The social insurance program was established in 1935 by the US federal government with the purpose to provide retirement, disability, and survivors’ benefits. Since that time, in part due to the disappearance of extended family networks, an increase in population, and a profound increase in life expectancy, it has become challenging for the Social Security Administration (SSA) to maintain the benefits promised to Americans.
According to a Transamerica survey, 80 percent of Millennials (born between 1979 and 2000) do not think they will receive any Social Security benefits at all. This apprehension comes as no surprise because for decades Americans have been saying that the Social Security benefits system is going to go broke. Millennials may be right to be skeptical about receiving benefits three and four decades hence, and the program does have problems but is not going broke, yet.
By its admission, the Social Security Administration reports that the Old-age and Survivors Insurance (OASI) Trust Fund and the Disability Insurance (DI) Trust Fund are scheduled to be depleted in the year 2034 if Congress doesn’t act. However, there is another source of income for Social Security benefits. Even in the absence of both SSA Trusts, hundreds of billions of dollars in payroll taxes will still be collected and billions in benefits will still be paid. Even if Congress did not intervene to address the current challenges, the system would still be able to pay 77 percent of projected benefits beyond the year 2034.
Because of the bipartisan support, the Social Security program receives influential lobbies including the very powerful American Association of Retired Persons (AARP), it is highly probable that Congress will intervene to strengthen Social Security’s finances. Millennials’ uncertainty about the program’s solvency may lead to poor decision-making regarding their retirement savings and plan. It is never too early to start looking at the basic tenets of when you will be able to retire successfully. Just because Millennia consider the future of Social Security benefits as tenuous, it should not deter them from saving money, investing, and reviewing and updating plans as circumstances change.
The average Social Security benefit is currently slightly less than 1,500 dollars a month. To successfully use the financial planners 4 percent rule would require a savings of 400,000 dollars to generate a similar income to the average Social Security benefit. Projections by the Urban Institute estimate that Millennials will receive about one million dollars for a single adult of average income and 2 million for a couple.
Maybe the good news about Millennials’ skepticism about the solvency of Social Security is their interest in starting retirement savings planning earlier than the generations before them. Millennials who are saving are beginning around 24 years old and with good reason. Pensions in the private work sector are becoming increasingly rare, employers may go out of business, and job-hopping is much more common among younger American workers, which can easily lead to errors in income reporting.
All Americans should create an account on the Social Security Administration’s website, which allows you to check your earnings records and have errors corrected. Even checking every three years is good enough to know that your Social Security benefits will track accurately based on your income. Before ever claiming your benefits, be sure to employ one of many software tools that educate you about claiming strategies for Social Security. Millions of Americans make the mistake of taking their benefits too early, which locks them into permanently reduced payments. The financial incentives the SSA provides for delaying when you take your benefits can net you up to 250,000 dollars more. Benefits currently increase between 7 to 8 percent for every year you delay after the age of 62, capping at maximum benefits at the age of 70.
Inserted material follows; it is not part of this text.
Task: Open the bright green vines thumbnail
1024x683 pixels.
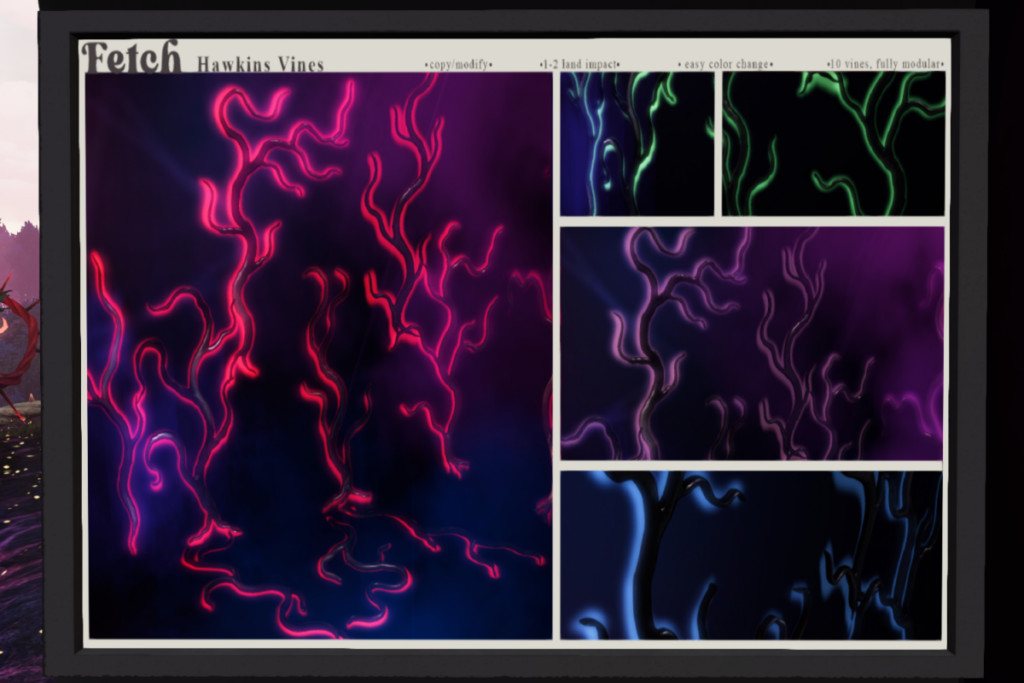Action: (833, 143)
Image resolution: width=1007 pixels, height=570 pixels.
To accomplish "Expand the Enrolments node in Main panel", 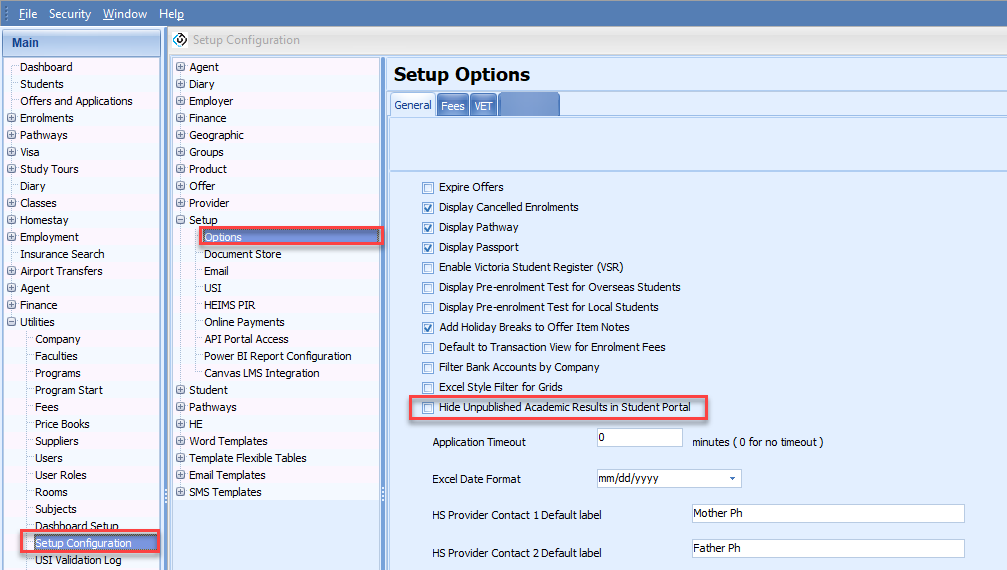I will [12, 118].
Millennials are expecting their prime source of retirement money to come from self-funded financial vehicles like a 401(k), IRA, and other savings and investments, and ultimately that is a good thing. There isn’t such a thing as “too much money” in retirement, so additional sources of income beyond Social Security benefits are an excellent strategy. The social contract the federal government made for, and funded by its citizens, in all likelihood will be there for the Millennial Generation but no one knows the future. With 18 percent of Millennials expecting to live to 100 years of age or more getting information and advice about how to achieve retirement goals is more important than ever before.